Et, ô mon seigneur, à la lecture de cette lettre, je me sentis ivre sans vin. Car, bien que j’eusse compris, le premier soir, que la délectable Kaïria avait quelque penchant pour moi, je ne m’attendais guère à une telle preuve de son attachement. Aussi, dès que je pus maîtriser mon émotion, je me présentai chez mon protecteur le vizir et lui baisai la main. Et, l’ayant ainsi bien disposé en ma faveur, je lui demandai la permission d’aller voir un derviche de mon pays, récemment arrivé de la Mecque, qui m’avait invité à passer la nuit avec lui.

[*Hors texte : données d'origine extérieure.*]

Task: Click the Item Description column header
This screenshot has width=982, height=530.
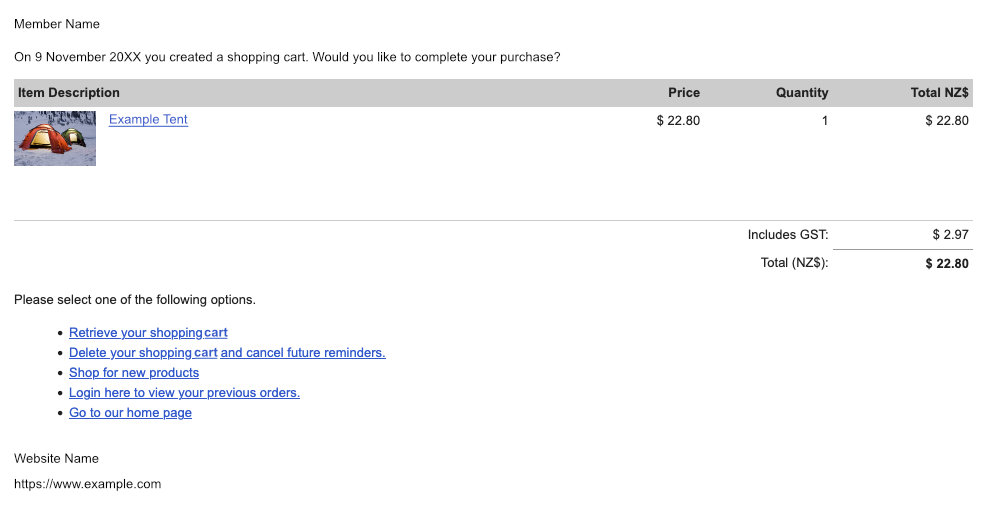Action: click(69, 93)
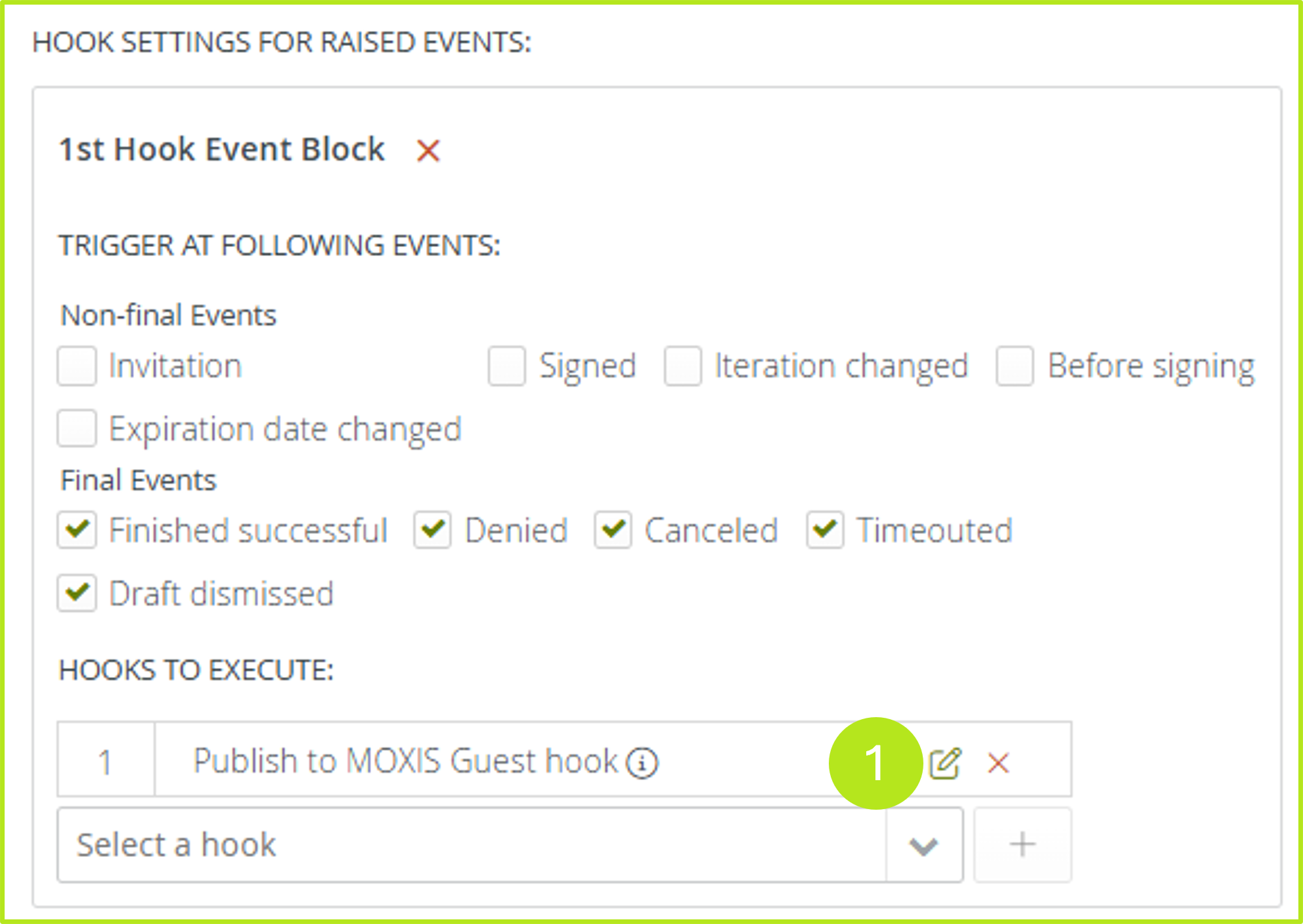Enable Expiration date changed trigger
Image resolution: width=1303 pixels, height=924 pixels.
coord(77,429)
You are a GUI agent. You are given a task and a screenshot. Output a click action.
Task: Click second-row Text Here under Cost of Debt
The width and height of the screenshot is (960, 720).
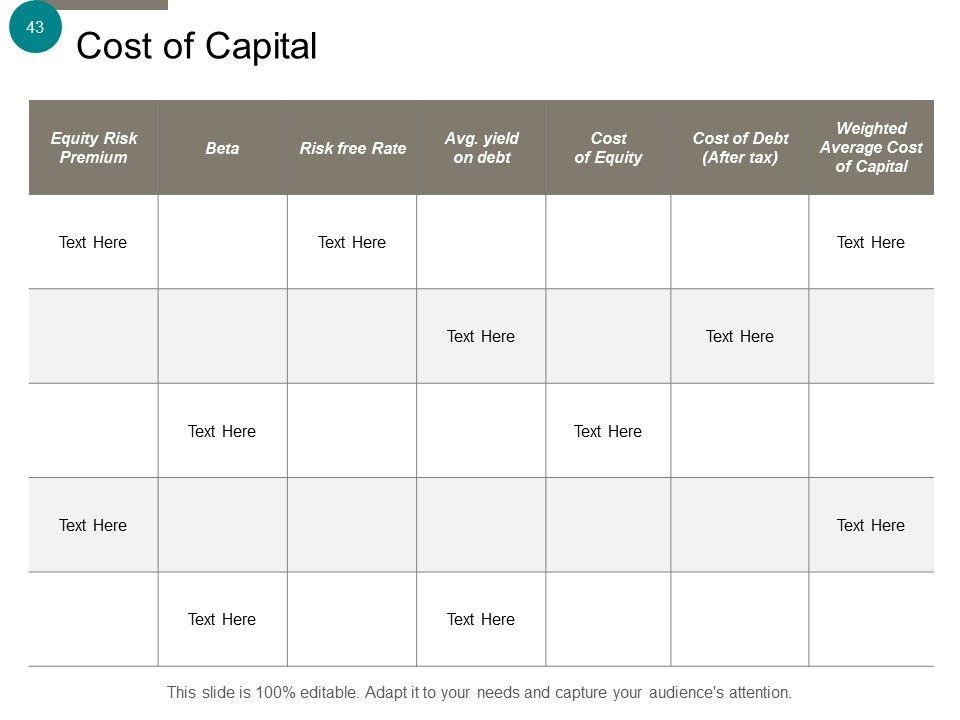740,336
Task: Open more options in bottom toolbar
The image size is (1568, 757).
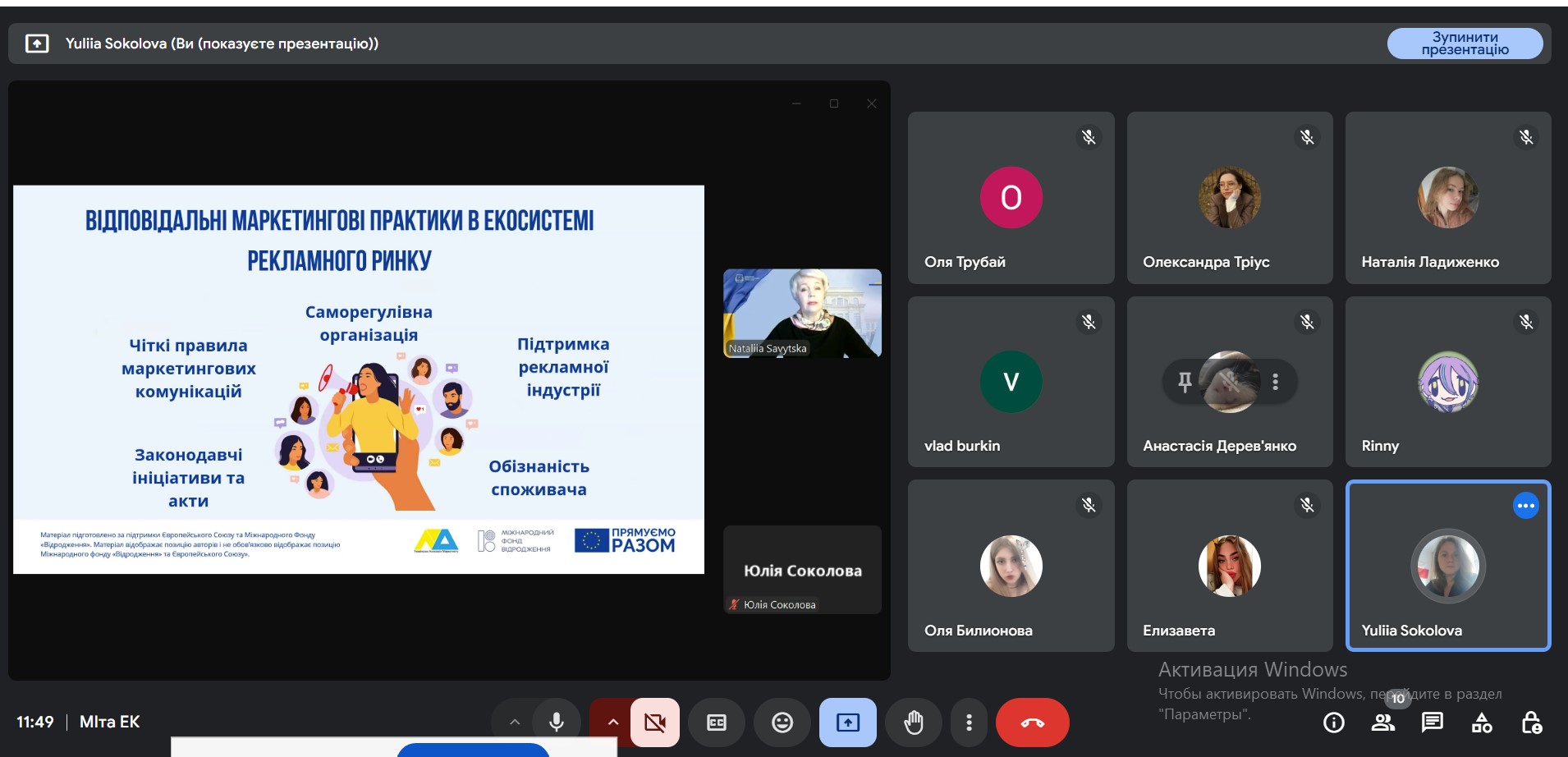Action: (x=969, y=723)
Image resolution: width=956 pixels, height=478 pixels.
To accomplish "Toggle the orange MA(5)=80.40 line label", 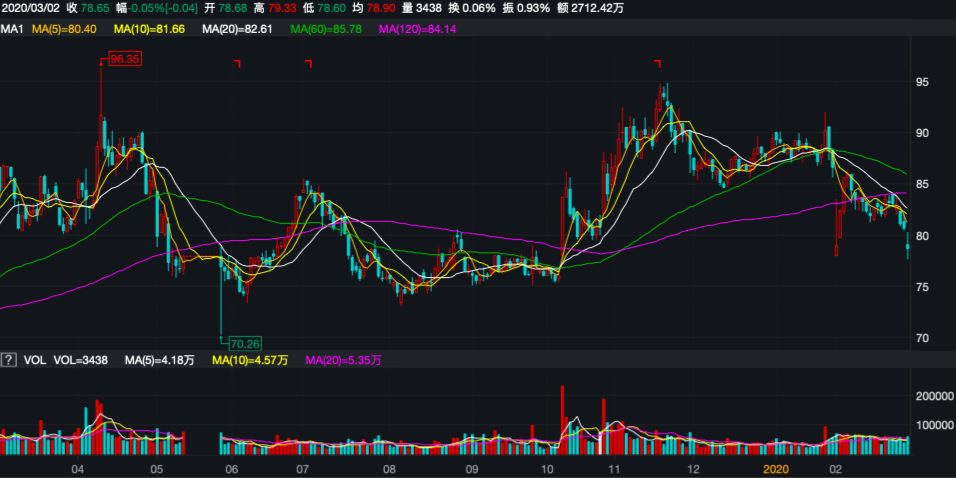I will [64, 29].
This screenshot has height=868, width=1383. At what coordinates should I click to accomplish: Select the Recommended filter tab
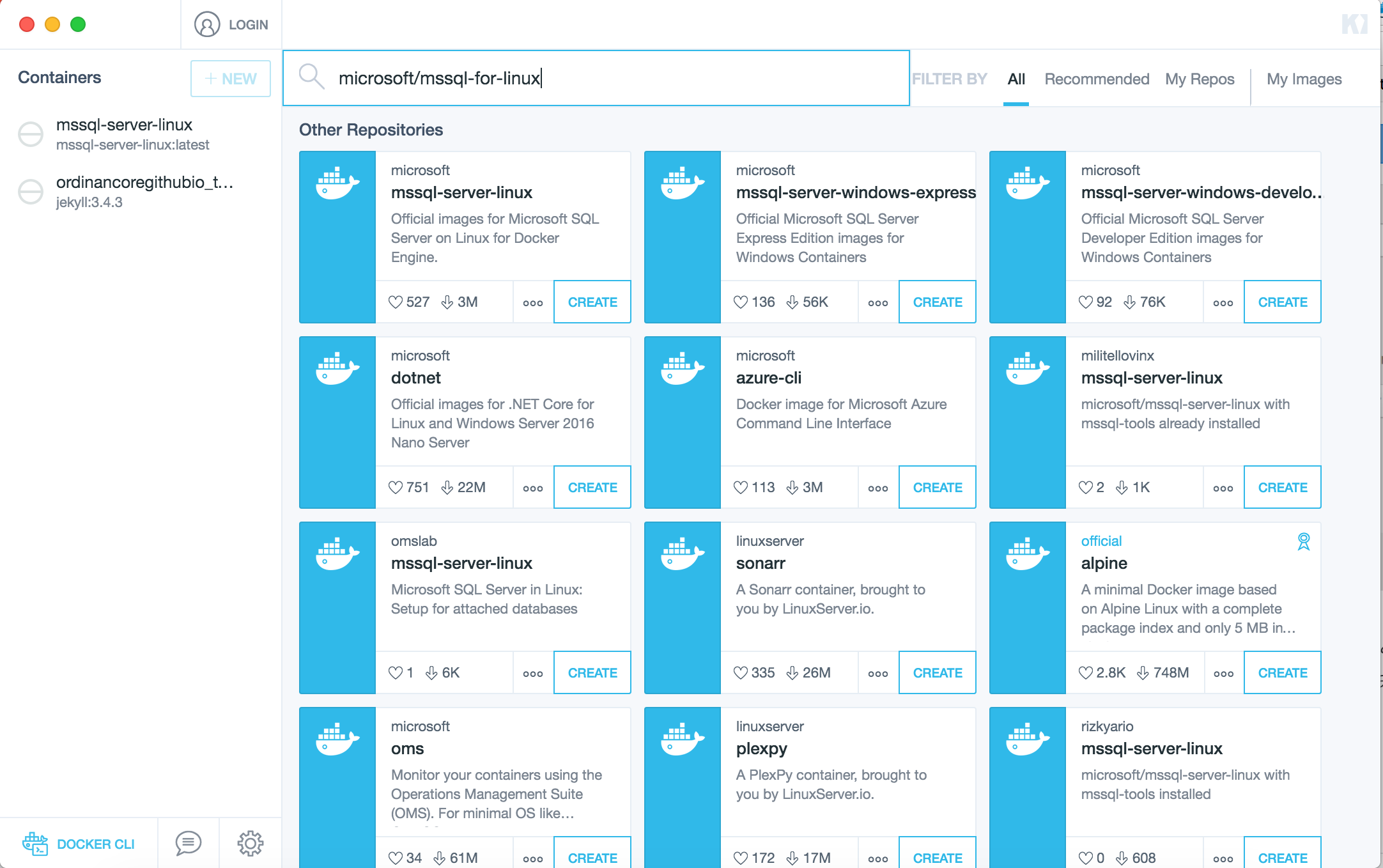[x=1096, y=79]
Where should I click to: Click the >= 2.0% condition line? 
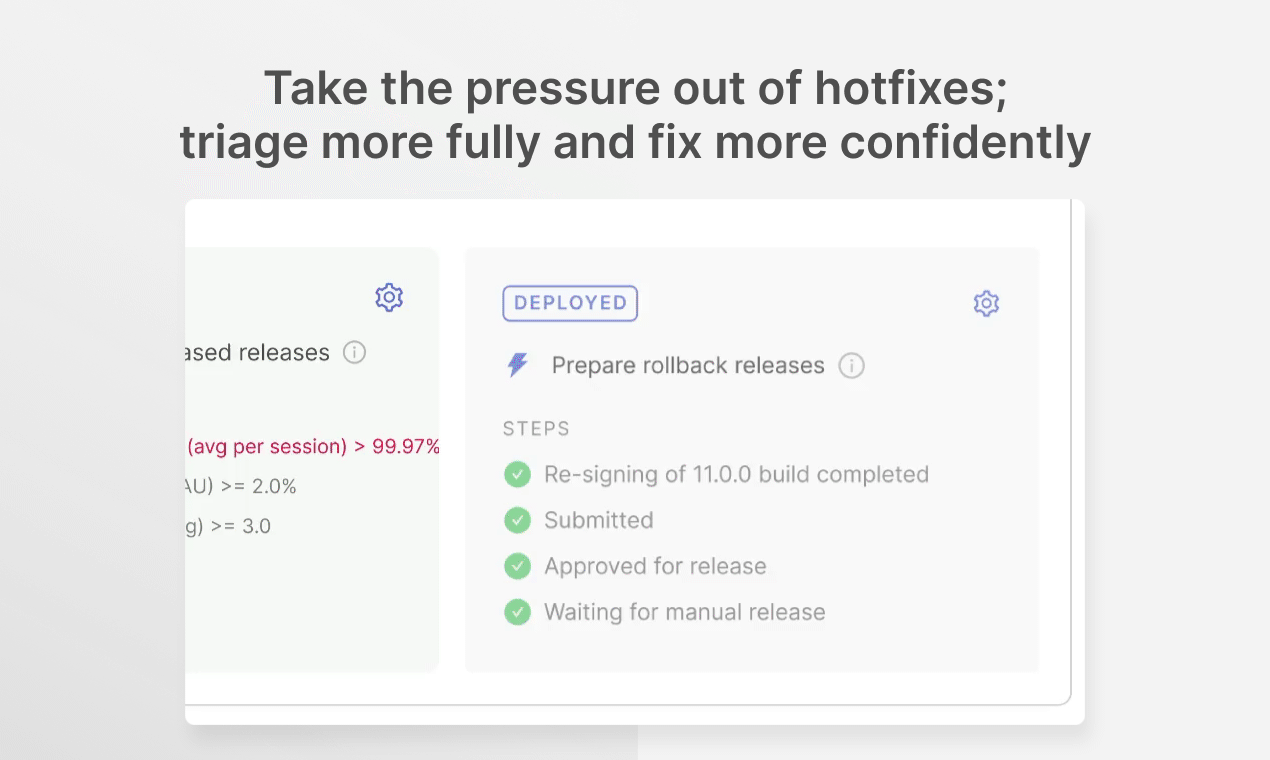point(241,486)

Et, la permission m’en ayant été accordée, je rentrai chez moi et choisis, parmi mes pierreries, les plus belles émeraudes, les rubis les plus purs, les diamants les plus blancs, les perles les plus grosses, les turquoises les plus délicates et les saphirs les plus parfaits, et, avec un fil d’or, les disposai en chapelet. Et, dès que la nuit fut descendue sur les jardins, je me parfumai de musc pur, et gagnai sans bruit les bosquets, par la petite porte dissimulée dont je connaissais le chemin et que je trouvai ouverte à mon intention.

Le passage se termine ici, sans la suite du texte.